The political haggling over the charter of the Bank of The United States is apt to illustrate the principle.

In 1790, the financial position of the United States was not exactly rosy.

Alexander Hamilton proposed a scheme for the salvation of the young republic’s financial solvency and the foundation of its economic future. Congress was persuaded, and passed Hamilton’s proposal. Only the President’s signature was outstanding.

In those days, Presidents would refuse to sign a bill only if they had specific Constitutional qualms about it.

The question therefore turned on the constitutionality of Hamilton’s plan.

The new Constitution vested in the Congress of the United States with power:

To make all Laws which shall be necessary and proper for carrying into Execution the foregoing Powers, and all other Powers vested by this Constitution in the Government of the United States, or in any Department or Officer thereof.

The POTUS, George Washington, asked his Secretary of State, Thomas Jefferson, to share his opinion of the constitutionality of Hamilton’s plan.

Jefferson responded in a letter, in which he refused to reduce the sense of the Constitutional term, “necessary” to synonymy with “expedience” and concluded that Congress had not power therefore to erect a bank (the cornerstone of Hamilton’s proposal), because the Constitution did not grant that power explicitly to Congress, and a Bank were not, stricto sensu, necessary.

The President also asked Hamilton, who was his Secretary of the Treasury, to make a case for the plan.

Hamilton responded:
Every power vested in a Government is in its nature sovereign, and includes by force of the term, a right to employ all the means requisite, and fairly applicable to the attainment of the ends of such power.
The limits of sovereign power are only that the action countenanced by a legislature be, “…not immoral, nor contrary to the essential ends of political power.”

The upshot of all this is that Jefferson recognizes no limit to the power of government other than the textual or structural limits of its constitution, while in practice, he would have made the whole financial future of the United States to depend on his opinion of the meaning of a word.

Hamilton, on the other hand (who is popularly reputed a conniving, wrangling, haggler, with neither moral sense, nor the restraint that ought to accompany it), here shows us the depth of his political thought and reflection on human nature.

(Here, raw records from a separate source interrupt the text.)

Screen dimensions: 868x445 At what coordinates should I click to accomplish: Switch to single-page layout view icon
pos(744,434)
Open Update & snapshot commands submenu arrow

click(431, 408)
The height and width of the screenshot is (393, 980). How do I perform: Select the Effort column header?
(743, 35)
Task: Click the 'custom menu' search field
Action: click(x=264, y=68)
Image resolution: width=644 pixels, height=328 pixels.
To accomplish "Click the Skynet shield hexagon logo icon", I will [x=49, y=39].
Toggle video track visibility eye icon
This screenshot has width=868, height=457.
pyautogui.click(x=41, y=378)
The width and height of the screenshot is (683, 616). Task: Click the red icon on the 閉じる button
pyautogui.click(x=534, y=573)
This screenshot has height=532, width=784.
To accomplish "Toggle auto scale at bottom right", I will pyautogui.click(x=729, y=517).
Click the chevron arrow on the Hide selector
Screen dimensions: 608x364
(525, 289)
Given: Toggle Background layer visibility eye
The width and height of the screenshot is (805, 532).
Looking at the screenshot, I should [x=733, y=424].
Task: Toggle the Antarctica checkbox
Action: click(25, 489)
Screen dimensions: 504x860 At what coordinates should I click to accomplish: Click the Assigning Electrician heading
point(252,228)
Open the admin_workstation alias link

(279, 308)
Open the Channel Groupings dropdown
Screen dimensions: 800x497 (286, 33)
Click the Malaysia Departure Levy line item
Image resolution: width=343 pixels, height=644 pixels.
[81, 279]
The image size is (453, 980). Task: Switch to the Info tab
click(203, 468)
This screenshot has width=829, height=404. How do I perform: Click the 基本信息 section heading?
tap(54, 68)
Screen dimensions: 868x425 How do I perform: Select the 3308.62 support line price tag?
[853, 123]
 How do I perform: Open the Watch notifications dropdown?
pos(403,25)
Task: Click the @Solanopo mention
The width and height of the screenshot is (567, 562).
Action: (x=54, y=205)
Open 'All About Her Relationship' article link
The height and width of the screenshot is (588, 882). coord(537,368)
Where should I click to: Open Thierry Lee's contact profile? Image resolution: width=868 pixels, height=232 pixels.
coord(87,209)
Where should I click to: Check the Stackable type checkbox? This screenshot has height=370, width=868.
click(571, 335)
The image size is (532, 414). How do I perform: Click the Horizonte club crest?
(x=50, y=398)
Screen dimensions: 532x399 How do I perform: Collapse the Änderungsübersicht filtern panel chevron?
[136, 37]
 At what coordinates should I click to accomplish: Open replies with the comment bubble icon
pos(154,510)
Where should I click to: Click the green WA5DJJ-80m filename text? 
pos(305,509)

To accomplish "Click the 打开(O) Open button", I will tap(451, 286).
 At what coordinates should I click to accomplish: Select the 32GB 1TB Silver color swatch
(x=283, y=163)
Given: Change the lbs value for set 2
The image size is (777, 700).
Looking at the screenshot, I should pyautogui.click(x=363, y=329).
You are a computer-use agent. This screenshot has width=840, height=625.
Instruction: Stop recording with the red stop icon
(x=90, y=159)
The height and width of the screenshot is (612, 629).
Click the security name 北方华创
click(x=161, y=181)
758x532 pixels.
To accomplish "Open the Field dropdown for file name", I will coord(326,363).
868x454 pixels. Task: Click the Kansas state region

Hamilton sees, where Jefferson either does not, or does not care, that no government will serve the good, unless the people for whom the government is given love good and hate evil.

The essence of Hamilton's argument is that government can function only when no officer or agent of government could dare, for fear of public outrage, to do evil in the light of day, and only when public officials are terrified of public wrath in the event that they should fail publicly to prosecute and punish evil-doers according to the law.

The shared notion of right and wrong, and not the constitutional structure of a government, is the last bulwark against tyranny.

Without good government, order in social life will decay, for there is, as Publius has noted:
[A] degree of depravity in mankind which requires a certain degree of circumspection and distrust.
Nevertheless, as there are these:
So there are other qualities in human nature which justify a certain portion of esteem and confidence.
Publius' point is that:
Republican government presupposes the existence of these qualities in a higher degree than any other form. Were the pictures which have been drawn by the political jealousy of some among us faithful likenesses of the human character, the inference would be, that there is not sufficient virtue among men for self-government; and that nothing less than the chains of despotism can restrain them from destroying and devouring one another. (Federalist #55)
Let the blessings of liberty be something called the good life.

The good life requires liberty - and liberty, if it is to guarantee and not destroy the good life, requires virtue, and virtue does not come easy.

Some forms of government subvert virtue, though no government can provide it.

All good government requires virtue, and republican government requires more of it, and in more members of society, than any other form of government.

This is what I meant by "Adamsian conservatism" with an eye on (an eye toward) Hamilton at all times.